Kelompok nelayan lainnya yang tergabung dalam Gabungan Gerakan Nelayan (Gegana) pimpinan Sadeli memilih jalan lain dengan mengajukan petisi pemulihan mata pencaharian nelayan. Petisi ini berisi tuntutan adanya kompensasi berupa uang atau kapal besar agar dapat menempuh jarak pelayaran lebih jauh untuk memperoleh tangkapan.
“Jiwa nelayan pasti kembalinya ke nelayan, kang. Dia itu skill-nya nelayan, jadi mau bagaimanapun tetep jadi nelayan. Ketika mereka diberi modal, dari perahu kecil bisa jadi perahu besar. Jadi usahanya yang tadi di pinggir, agak ke tengah sedikit karena perahunya agak gede ya. Kompensasi itulah yang nanti akan jadi modal,” jelas Sadeli bersemangat.
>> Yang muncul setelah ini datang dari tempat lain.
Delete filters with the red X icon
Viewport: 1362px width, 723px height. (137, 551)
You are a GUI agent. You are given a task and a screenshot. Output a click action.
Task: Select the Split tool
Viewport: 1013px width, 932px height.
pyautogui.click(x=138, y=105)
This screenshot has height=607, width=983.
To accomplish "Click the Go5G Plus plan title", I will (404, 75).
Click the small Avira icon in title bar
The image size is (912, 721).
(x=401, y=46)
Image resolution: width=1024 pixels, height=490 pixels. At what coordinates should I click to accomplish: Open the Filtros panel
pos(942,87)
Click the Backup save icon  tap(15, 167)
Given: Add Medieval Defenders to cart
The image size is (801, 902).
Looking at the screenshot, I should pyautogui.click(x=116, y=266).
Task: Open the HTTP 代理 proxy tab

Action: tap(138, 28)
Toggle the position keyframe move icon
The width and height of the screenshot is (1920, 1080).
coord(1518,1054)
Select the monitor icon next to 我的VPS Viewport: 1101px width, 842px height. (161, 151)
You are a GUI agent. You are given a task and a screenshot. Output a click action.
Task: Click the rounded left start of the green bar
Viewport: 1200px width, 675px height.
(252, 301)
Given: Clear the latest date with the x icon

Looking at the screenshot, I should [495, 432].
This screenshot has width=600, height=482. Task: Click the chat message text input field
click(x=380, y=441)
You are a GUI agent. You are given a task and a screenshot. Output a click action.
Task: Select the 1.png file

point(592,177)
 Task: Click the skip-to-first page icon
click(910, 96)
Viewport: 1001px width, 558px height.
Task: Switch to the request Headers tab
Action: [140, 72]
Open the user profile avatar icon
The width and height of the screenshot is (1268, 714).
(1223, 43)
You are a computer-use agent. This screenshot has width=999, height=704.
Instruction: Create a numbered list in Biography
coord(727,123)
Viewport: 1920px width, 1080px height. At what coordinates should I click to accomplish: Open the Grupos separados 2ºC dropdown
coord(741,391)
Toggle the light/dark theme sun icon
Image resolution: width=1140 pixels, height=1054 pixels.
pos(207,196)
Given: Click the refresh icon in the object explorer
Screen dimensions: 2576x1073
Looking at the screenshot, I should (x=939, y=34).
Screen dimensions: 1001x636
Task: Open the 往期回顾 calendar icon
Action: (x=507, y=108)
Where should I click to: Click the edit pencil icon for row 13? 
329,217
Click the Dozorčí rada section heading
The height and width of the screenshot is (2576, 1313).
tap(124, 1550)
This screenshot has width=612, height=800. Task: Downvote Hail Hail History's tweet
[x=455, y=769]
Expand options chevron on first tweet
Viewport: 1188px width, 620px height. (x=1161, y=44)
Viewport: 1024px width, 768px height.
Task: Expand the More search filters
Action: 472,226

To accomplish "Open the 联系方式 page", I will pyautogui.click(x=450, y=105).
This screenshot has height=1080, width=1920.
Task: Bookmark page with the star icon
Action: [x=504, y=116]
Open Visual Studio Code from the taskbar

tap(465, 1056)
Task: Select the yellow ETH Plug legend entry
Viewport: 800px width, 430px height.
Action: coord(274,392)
Namun petisi tersebut justru ditanggapi dengan munculnya Tim Perkumpulan Untuk Peningkatan Usaha Kecil (PUPUK). Tim PUPUK sendiri diketahui merupakan satu perusahaan yang terpisah dengan JSP, namun ditugaskan untuk memulihkan perekonomian masyarakat yang terdampak PLTGU. Tim PUPUK fokus mengembangkan Usaha Mikro Kecil Menengah (UMKM) berupa dagangan, bazar, atau olahan ikan hasil tangkapan nelayan.
Banyak dari nelayan justru merasa dirugikan dengan adanya Tim PUPUK, sebab nelayan dipaksa beralih profesi menjadi pedagang. Hal ini ikut dikeluhkan Carkum, baginya lebih baik nelayan diberikan bantuan berupa mesin, jaring ataupun uang tunai. Kehadiran Tim Pupuk juga memperlambat penyaluran kompensasi kepada nelayan Cilamaya Girang.
Ketua Gegana, Sadeli juga beranggapan bahwa nelayan tidak mungkin dapat mengurus UMKM, sebab telah menjadi seorang pelaut sejak lama. Sekalipun dagangan dikerjakan setelah melaut, tidak mungkin dapat berjalan karena nelayan kelelahan sepulang melaut..
“Kalau UMKM kan gini kang, nelayan kan berangkat pagi pulang sore nih. Terus menjalankan UMKM yang sekarang dicanangkan sama JSP rencananya. Nelayan boro-boro buat begituan, melaut saja sudah capek, pulang harus kerja lagi. Jadi program yang dilakukan JSP itu nggak masuk akal. Kita mah tetap pada gugatan ke ADB, supaya bisa memberi kompensasi pada nelayan,” terang Sadeli.
Sejauh ini Asian Development Bank (ADB) sebagai salah satu investor pembangunan JSP sebenarnya telah mencanangkan Livelihood Restoration Plan (LRP). LRP dimaksudkan untuk pemulihan mata pencaharian nelayan. Informasi terkait LRP juga sudah diunggah melalui website ADB, Indonesia: Jawa-1 Liquefied Natural Gas-to-Power Project.
Penelusuran Tim Didaktika dari dokumen dokumen berjudul Jawa-1 Liquefied Natural Gas-to-Power Project: Livelihood Restoration Plan yang diunggah pada Oktober 2019, menunjukkan 275 nelayan termasuk 54 nelayan dengan kategori rentan telah mendapatkan program LRP. Bagi nelayan rentan, LRP memberikan pemulihan mata pencaharian dengan penyediaan alat tangkap yang lebih memadai atau pemberian bibit udang bila mereka ingin mengubah usahanya. Sedangkan nelayan non-rentan mendapatkan kompensasi berupa pembiayaan satu kali istirahat, guna mencari wilayah tangkapan alternatif.
Keseluruhan biaya LRP berkisar Rp 4.450.000.000 dalam jangka waktu tiga tahun setelah dicanangkan. Namun dokumen tersebut hanya bualan semata, sebab tidak satupun dari nelayan Muara, Cilamaya Girang, Rawameneng, atau Blanakan menerima kompensasi tersebut.
“Pemulihan mata pencaharian itu kan sudah ada dokumennya juga kan di ADB, tapi belum diterapkan di nelayan. Itu yang kita tuntut sebenarnya. Bukan dalam bentuk UMKM satu kelompok dikasih kambing satu, dikembangin. Kan nelayan nggak gitu ya, pengennya dikasih kompensasi ngembangin di nelayannya maksudnya,” pungkas Sadeli.